**Requirement 1:** Reproduce the passage on power and the Vos from "In other realms, power" up to and including "elsewhere in Cerilia.".
**Requirement 2:**
Answer these questions from the passage on power and the Vos:
(a) According to the passage, what happens to a character's physical abilities as they age?
(b) What do the Vos in general not value at all?
(c) What idea does the writer want no part of in Birthright?

In other realms, power is an amalgam of such things as physical and mental prowess, including not physical strength and constitution, the ability to ride and win battles, but also administration, diplomacy, insight, and so forth. As a character ages, their physical abilities might wane, but their wisdom, experience, and skills are greater. If a culture only valued the ability to fight, win, endure a physical challenge, then the ability to negotiate, or avoid a fight, to use diplomacy or administration is irrelevant or even condemned. So its desirable to move these older guys out because they are past their physical peak.

But the Vos in general do not value diplomacy at all - which is one of the main reasons that they continue to struggle as a society and have much "smaller" and fluid realms than elsewhere in Cerilia.



Meritocracy is an idea I want no part of in Birthright. I take the name seriously.



And as I pointed out it works fine in several cultures but not as absolute for the entire setting. The Vos most notably run against this standard.

Note that this absolute statement is proven false in the Vos tradition.

Records drawn from a data source
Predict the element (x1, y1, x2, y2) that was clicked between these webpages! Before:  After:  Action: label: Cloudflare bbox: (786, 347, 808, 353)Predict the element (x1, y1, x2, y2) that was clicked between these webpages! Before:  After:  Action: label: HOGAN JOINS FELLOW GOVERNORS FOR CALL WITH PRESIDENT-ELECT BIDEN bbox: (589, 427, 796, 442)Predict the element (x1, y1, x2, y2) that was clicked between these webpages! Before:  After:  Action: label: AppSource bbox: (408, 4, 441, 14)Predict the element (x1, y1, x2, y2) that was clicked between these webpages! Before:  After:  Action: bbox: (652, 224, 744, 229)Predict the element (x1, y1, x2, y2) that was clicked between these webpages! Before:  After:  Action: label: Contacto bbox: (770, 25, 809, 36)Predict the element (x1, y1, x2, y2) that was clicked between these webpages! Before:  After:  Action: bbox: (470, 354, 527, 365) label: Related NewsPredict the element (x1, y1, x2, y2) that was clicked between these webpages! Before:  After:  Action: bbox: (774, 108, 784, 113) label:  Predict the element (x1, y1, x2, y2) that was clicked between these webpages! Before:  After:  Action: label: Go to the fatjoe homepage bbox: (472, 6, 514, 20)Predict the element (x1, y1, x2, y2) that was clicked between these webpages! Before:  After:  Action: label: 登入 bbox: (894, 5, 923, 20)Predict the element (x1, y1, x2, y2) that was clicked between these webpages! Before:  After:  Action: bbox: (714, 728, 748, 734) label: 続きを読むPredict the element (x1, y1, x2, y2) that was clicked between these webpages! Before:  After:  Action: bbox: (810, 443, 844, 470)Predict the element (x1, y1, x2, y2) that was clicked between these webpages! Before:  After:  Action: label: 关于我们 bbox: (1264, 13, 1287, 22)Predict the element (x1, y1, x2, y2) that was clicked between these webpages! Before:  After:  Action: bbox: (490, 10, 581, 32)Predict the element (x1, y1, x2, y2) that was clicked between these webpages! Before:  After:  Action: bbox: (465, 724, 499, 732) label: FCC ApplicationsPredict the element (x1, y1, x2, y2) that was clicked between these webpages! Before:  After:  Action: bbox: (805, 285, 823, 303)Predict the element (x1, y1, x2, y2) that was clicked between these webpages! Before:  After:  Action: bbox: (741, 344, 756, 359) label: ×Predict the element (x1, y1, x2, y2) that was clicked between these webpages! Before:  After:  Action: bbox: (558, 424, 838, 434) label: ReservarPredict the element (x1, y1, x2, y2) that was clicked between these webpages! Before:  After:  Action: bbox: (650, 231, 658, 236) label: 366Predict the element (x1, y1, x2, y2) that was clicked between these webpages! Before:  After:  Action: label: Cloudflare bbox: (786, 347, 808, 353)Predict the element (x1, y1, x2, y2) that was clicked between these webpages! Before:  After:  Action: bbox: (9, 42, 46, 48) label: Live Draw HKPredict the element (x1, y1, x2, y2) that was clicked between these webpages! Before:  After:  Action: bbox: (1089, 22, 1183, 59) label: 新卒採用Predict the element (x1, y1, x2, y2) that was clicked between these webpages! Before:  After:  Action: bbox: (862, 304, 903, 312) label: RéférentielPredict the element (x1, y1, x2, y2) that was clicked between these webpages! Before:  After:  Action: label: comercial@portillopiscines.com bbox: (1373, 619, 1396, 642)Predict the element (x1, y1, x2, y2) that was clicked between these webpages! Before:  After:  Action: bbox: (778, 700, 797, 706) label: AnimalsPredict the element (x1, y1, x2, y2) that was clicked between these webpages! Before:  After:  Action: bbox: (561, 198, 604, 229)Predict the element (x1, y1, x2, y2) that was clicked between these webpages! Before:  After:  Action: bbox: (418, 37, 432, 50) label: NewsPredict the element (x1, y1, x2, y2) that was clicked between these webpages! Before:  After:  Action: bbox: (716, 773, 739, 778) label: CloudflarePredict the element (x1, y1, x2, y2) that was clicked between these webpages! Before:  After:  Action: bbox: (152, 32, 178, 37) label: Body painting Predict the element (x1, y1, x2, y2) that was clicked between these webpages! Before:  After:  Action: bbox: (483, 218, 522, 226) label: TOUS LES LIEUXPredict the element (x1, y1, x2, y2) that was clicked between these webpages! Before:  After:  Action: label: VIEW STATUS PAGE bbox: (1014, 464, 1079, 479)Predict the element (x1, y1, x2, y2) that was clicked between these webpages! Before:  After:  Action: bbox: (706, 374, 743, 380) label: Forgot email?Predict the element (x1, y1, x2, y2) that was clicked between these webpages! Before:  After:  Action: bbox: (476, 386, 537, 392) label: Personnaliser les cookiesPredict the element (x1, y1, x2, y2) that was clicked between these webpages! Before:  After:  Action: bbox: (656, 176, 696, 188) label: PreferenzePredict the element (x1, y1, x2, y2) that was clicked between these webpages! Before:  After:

**Response 1:**
In other realms, power is an amalgam of such things as physical and mental prowess, including not physical strength and constitution, the ability to ride and win battles, but also administration, diplomacy, insight, and so forth. As a character ages, their physical abilities might wane, but their wisdom, experience, and skills are greater. If a culture only valued the ability to fight, win, endure a physical challenge, then the ability to negotiate, or avoid a fight, to use diplomacy or administration is irrelevant or even condemned. So its desirable to move these older guys out because they are past their physical peak.

But the Vos in general do not value diplomacy at all - which is one of the main reasons that they continue to struggle as a society and have much "smaller" and fluid realms than elsewhere in Cerilia.

**Response 2:**
(a) They might wane.
(b) Diplomacy.
(c) Meritocracy.